抜粋本文:
.....

結論テキスト
本願商標は、登録すべきものとする。
Trademark Appeal Case
本データベースは、特許庁の審決例をAIで解析・要約したものです。拒絶理由通知に対する意見書作成や、審判請求書等の作成時の参考としてお役立てください。
| 審判番号 | 不服2010−6909(T2010−6909/J1) |
|---|---|
| 審判種別 | 不服 |
| 結論 | 勝訴(請求認容) |
本願商標は「石窯ドーム」の文字を標準文字で表してなり、第11類「家庭用電熱用品類」を指定商品として平成21年3月10日に登録出願されたものである。
原査定は、「本願商標は、『石窯ドーム』の文字を標準文字で表してなるものであるが、昨今では石窯でも熱源が電気のものも少なくなく、また、形状もドーム型があることからすれば、本願商標をその指定商品に使用しても、取引者・需要者は、該商品が『家庭用電気式石窯でドーム型のもの』であること、すなわち、商品の品質・形状を表示したにすぎないものと理解するにとどまり、自他商品の識別標識としての機能を有するものとは認識し得ないとみるのが相当である。したがって、本願商標は、商標法第3条第1項第3号に該当し、『家庭用電気式石窯でドーム型の商品』以外の商品に使用するときは、商品の品質の誤認を生じさせるおそれがあるので、同法第4条第1項第16号に該当する。」旨認定、判断し本願を拒絶したものである。

.....

行う作業:
1) 次の(a)〜(c)がそれぞれ抜粋本文の内容と合っているかを、はいかいいえで判定し、決め手となる本文の語句をそのまま引用してください。
(a) 本願商標は、第11類「家庭用電熱用品類」を指定商品としている。
(b) 本願商標は、平成22年に登録出願された。
(c) 原査定は、本願商標が商標法第4条第1項第16号に該当すると判断した。
2) 抜粋本文のうち、「原査定は、「本願商標は、『石」から「し本願を拒絶したものである。」までの部分を、一字も変えずに書き写してください。
データは抜粋本文とは別の出典から取ったものです。

.....

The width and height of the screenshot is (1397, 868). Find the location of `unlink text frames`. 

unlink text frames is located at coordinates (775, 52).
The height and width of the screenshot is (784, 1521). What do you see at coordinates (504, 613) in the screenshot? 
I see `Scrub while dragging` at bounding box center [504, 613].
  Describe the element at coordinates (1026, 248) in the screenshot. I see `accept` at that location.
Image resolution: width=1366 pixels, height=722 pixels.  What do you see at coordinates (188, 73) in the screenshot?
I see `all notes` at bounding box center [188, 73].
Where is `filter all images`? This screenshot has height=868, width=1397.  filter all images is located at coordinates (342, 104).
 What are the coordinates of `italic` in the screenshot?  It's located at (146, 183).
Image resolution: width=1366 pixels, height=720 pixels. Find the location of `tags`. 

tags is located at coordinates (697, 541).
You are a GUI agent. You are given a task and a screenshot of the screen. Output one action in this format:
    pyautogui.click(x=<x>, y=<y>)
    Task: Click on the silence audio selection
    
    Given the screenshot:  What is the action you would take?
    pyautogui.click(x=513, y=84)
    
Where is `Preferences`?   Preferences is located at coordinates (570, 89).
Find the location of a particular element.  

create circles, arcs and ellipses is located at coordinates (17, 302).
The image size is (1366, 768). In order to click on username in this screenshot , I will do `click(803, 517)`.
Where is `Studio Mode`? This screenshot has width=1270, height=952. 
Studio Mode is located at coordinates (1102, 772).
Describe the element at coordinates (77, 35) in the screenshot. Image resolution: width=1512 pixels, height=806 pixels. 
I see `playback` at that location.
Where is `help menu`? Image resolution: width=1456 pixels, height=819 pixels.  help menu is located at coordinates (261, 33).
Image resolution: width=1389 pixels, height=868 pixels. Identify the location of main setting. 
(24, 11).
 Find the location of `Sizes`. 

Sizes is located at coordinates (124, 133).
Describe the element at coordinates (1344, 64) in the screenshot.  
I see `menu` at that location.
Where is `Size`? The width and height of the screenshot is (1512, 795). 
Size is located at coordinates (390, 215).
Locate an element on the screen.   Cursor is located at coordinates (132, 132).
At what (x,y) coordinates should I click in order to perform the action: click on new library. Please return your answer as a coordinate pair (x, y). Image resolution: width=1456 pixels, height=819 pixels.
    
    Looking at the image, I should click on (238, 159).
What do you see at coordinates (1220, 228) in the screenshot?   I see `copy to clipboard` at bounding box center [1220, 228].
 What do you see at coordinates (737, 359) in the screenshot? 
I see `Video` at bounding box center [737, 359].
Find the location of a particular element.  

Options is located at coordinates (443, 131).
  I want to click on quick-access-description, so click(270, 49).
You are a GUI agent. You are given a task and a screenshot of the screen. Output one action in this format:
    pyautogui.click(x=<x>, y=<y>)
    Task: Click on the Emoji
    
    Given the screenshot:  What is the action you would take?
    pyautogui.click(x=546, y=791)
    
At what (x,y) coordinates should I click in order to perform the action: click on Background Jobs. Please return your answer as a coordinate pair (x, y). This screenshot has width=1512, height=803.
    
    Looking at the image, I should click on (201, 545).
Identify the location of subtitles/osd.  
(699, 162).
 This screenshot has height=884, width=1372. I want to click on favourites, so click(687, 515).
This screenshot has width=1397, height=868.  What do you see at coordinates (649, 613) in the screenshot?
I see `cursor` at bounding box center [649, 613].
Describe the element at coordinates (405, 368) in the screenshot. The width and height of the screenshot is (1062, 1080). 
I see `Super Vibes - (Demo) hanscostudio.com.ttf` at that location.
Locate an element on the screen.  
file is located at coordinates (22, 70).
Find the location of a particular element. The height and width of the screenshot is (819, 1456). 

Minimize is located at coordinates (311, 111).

.....

各問の解答:
1)
(a) はい。『第11類「家庭用電熱用品類」を指定商品として』
(b) いいえ。『平成21年3月10日に登録出願されたものである』
(c) はい。『同法第4条第1項第16号に該当する』

2)
原査定は、「本願商標は、『石窯ドーム』の文字を標準文字で表してなるものであるが、昨今では石窯でも熱源が電気のものも少なくなく、また、形状もドーム型があることからすれば、本願商標をその指定商品に使用しても、取引者・需要者は、該商品が『家庭用電気式石窯でドーム型のもの』であること、すなわち、商品の品質・形状を表示したにすぎないものと理解するにとどまり、自他商品の識別標識としての機能を有するものとは認識し得ないとみるのが相当である。したがって、本願商標は、商標法第3条第1項第3号に該当し、『家庭用電気式石窯でドーム型の商品』以外の商品に使用するときは、商品の品質の誤認を生じさせるおそれがあるので、同法第4条第1項第16号に該当する。」旨認定、判断し本願を拒絶したものである。